**The task**
The entries that follow need to be retyped verbatim.

____ Exercise data

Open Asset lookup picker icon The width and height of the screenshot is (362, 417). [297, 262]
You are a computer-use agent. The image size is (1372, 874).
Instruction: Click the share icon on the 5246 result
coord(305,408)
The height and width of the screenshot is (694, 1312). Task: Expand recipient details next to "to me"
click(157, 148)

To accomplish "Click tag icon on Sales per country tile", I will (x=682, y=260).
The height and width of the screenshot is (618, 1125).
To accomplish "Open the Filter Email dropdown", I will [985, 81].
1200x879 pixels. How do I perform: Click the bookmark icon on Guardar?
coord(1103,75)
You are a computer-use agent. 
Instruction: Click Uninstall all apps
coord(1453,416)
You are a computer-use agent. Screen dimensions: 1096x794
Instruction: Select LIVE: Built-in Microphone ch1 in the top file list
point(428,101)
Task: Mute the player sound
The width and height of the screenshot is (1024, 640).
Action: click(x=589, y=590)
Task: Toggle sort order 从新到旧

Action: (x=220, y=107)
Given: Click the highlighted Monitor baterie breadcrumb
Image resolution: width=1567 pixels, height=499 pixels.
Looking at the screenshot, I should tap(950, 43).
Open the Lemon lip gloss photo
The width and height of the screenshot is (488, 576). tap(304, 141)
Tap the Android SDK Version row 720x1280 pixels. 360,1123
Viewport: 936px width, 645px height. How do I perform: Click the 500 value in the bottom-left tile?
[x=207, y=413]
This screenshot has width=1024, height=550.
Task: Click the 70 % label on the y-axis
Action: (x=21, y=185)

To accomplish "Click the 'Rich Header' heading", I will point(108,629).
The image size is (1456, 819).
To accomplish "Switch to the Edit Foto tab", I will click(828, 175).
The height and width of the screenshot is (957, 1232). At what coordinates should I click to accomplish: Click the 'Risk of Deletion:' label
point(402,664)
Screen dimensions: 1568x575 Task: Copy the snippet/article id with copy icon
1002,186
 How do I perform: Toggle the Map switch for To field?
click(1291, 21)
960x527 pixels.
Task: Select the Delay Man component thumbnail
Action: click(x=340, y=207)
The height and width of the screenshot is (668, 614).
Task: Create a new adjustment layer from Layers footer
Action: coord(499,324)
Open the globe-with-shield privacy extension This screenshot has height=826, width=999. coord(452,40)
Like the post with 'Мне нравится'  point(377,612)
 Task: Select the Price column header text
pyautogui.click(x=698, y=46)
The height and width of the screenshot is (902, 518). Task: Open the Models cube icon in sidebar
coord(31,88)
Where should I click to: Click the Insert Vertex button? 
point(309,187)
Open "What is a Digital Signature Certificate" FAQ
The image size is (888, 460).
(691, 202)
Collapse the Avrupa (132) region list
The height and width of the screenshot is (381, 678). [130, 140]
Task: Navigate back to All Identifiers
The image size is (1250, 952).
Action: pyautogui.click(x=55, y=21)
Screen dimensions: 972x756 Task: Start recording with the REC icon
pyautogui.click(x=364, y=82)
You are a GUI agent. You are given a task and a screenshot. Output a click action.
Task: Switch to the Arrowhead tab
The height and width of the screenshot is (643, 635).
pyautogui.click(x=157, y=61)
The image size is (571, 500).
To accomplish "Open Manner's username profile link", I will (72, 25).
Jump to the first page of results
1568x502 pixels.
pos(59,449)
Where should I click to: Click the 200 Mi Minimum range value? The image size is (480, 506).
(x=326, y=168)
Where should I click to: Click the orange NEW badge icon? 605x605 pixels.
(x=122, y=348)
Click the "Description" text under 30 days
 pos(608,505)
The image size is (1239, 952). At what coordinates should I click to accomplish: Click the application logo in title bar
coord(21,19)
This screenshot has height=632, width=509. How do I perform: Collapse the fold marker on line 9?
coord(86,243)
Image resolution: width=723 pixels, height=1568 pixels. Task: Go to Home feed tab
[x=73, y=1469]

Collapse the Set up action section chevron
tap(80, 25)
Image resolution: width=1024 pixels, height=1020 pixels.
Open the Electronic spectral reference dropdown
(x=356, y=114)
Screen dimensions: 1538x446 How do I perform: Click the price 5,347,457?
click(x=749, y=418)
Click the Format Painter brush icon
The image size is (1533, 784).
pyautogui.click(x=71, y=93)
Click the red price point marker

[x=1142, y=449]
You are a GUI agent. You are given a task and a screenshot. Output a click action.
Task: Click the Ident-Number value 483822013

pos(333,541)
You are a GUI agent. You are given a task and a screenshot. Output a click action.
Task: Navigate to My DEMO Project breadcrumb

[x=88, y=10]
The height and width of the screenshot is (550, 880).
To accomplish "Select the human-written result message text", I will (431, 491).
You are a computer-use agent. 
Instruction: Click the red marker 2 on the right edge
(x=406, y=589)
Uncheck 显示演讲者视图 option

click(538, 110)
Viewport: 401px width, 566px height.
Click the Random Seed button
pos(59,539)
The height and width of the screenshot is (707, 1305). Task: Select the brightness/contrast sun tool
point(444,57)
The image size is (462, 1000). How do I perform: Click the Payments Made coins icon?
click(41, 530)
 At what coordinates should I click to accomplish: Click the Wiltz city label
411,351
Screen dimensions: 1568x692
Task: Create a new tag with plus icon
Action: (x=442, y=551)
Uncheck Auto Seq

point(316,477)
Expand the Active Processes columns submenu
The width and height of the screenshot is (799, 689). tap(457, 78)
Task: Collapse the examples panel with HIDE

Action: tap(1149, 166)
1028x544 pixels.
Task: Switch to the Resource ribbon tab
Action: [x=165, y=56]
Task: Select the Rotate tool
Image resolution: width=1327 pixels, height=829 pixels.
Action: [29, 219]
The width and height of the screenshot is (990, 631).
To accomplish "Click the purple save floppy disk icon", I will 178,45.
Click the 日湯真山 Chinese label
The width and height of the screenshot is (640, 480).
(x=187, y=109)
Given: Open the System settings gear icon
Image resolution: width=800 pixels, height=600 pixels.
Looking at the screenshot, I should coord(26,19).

________

**Response below**
Open Asset lookup picker icon The width and height of the screenshot is (362, 417). [297, 262]
You are a computer-use agent. The image size is (1372, 874).
Instruction: Click the share icon on the 5246 result
coord(305,408)
The height and width of the screenshot is (694, 1312). Task: Expand recipient details next to "to me"
click(157, 148)

To accomplish "Click tag icon on Sales per country tile", I will (x=682, y=260).
The height and width of the screenshot is (618, 1125).
To accomplish "Open the Filter Email dropdown", I will [985, 81].
1200x879 pixels. How do I perform: Click the bookmark icon on Guardar?
coord(1103,75)
You are a computer-use agent. 
Instruction: Click Uninstall all apps
coord(1453,416)
You are a computer-use agent. Screen dimensions: 1096x794
Instruction: Select LIVE: Built-in Microphone ch1 in the top file list
point(428,101)
Task: Mute the player sound
The width and height of the screenshot is (1024, 640).
Action: click(x=589, y=590)
Task: Toggle sort order 从新到旧

Action: (x=220, y=107)
Given: Click the highlighted Monitor baterie breadcrumb
Image resolution: width=1567 pixels, height=499 pixels.
Looking at the screenshot, I should tap(950, 43).
Open the Lemon lip gloss photo
The width and height of the screenshot is (488, 576). tap(304, 141)
Tap the Android SDK Version row 720x1280 pixels. 360,1123
Viewport: 936px width, 645px height. How do I perform: Click the 500 value in the bottom-left tile?
[x=207, y=413]
This screenshot has width=1024, height=550.
Task: Click the 70 % label on the y-axis
Action: (x=21, y=185)

To accomplish "Click the 'Rich Header' heading", I will point(108,629).
The image size is (1456, 819).
To accomplish "Switch to the Edit Foto tab", I will click(828, 175).
The height and width of the screenshot is (957, 1232). At what coordinates should I click to accomplish: Click the 'Risk of Deletion:' label
point(402,664)
Screen dimensions: 1568x575 Task: Copy the snippet/article id with copy icon
1002,186
 How do I perform: Toggle the Map switch for To field?
click(1291, 21)
960x527 pixels.
Task: Select the Delay Man component thumbnail
Action: click(x=340, y=207)
The height and width of the screenshot is (668, 614).
Task: Create a new adjustment layer from Layers footer
Action: coord(499,324)
Open the globe-with-shield privacy extension This screenshot has height=826, width=999. coord(452,40)
Like the post with 'Мне нравится'  point(377,612)
 Task: Select the Price column header text
pyautogui.click(x=698, y=46)
The height and width of the screenshot is (902, 518). Task: Open the Models cube icon in sidebar
coord(31,88)
Where should I click to: Click the Insert Vertex button? 
point(309,187)
Open "What is a Digital Signature Certificate" FAQ
The image size is (888, 460).
(691, 202)
Collapse the Avrupa (132) region list
The height and width of the screenshot is (381, 678). [130, 140]
Task: Navigate back to All Identifiers
The image size is (1250, 952).
Action: pyautogui.click(x=55, y=21)
Screen dimensions: 972x756 Task: Start recording with the REC icon
pyautogui.click(x=364, y=82)
You are a GUI agent. You are given a task and a screenshot. Output a click action.
Task: Switch to the Arrowhead tab
The height and width of the screenshot is (643, 635).
pyautogui.click(x=157, y=61)
The image size is (571, 500).
To accomplish "Open Manner's username profile link", I will (72, 25).
Jump to the first page of results
1568x502 pixels.
pos(59,449)
Where should I click to: Click the 200 Mi Minimum range value? The image size is (480, 506).
(x=326, y=168)
Where should I click to: Click the orange NEW badge icon? 605x605 pixels.
(x=122, y=348)
Click the "Description" text under 30 days
 pos(608,505)
The image size is (1239, 952). At what coordinates should I click to accomplish: Click the application logo in title bar
coord(21,19)
This screenshot has height=632, width=509. How do I perform: Collapse the fold marker on line 9?
coord(86,243)
Image resolution: width=723 pixels, height=1568 pixels. Task: Go to Home feed tab
[x=73, y=1469]

Collapse the Set up action section chevron
tap(80, 25)
Image resolution: width=1024 pixels, height=1020 pixels.
Open the Electronic spectral reference dropdown
(x=356, y=114)
Screen dimensions: 1538x446 How do I perform: Click the price 5,347,457?
click(x=749, y=418)
Click the Format Painter brush icon
The image size is (1533, 784).
pyautogui.click(x=71, y=93)
Click the red price point marker

[x=1142, y=449]
You are a GUI agent. You are given a task and a screenshot. Output a click action.
Task: Click the Ident-Number value 483822013

pos(333,541)
You are a GUI agent. You are given a task and a screenshot. Output a click action.
Task: Navigate to My DEMO Project breadcrumb

[x=88, y=10]
The height and width of the screenshot is (550, 880).
To accomplish "Select the human-written result message text", I will (431, 491).
You are a computer-use agent. 
Instruction: Click the red marker 2 on the right edge
(x=406, y=589)
Uncheck 显示演讲者视图 option

click(538, 110)
Viewport: 401px width, 566px height.
Click the Random Seed button
pos(59,539)
The height and width of the screenshot is (707, 1305). Task: Select the brightness/contrast sun tool
point(444,57)
The image size is (462, 1000). How do I perform: Click the Payments Made coins icon?
click(41, 530)
 At what coordinates should I click to accomplish: Click the Wiltz city label
411,351
Screen dimensions: 1568x692
Task: Create a new tag with plus icon
Action: (x=442, y=551)
Uncheck Auto Seq

point(316,477)
Expand the Active Processes columns submenu
The width and height of the screenshot is (799, 689). tap(457, 78)
Task: Collapse the examples panel with HIDE

Action: tap(1149, 166)
1028x544 pixels.
Task: Switch to the Resource ribbon tab
Action: [x=165, y=56]
Task: Select the Rotate tool
Image resolution: width=1327 pixels, height=829 pixels.
Action: [29, 219]
The width and height of the screenshot is (990, 631).
To accomplish "Click the purple save floppy disk icon", I will 178,45.
Click the 日湯真山 Chinese label
The width and height of the screenshot is (640, 480).
(x=187, y=109)
Given: Open the System settings gear icon
Image resolution: width=800 pixels, height=600 pixels.
Looking at the screenshot, I should coord(26,19).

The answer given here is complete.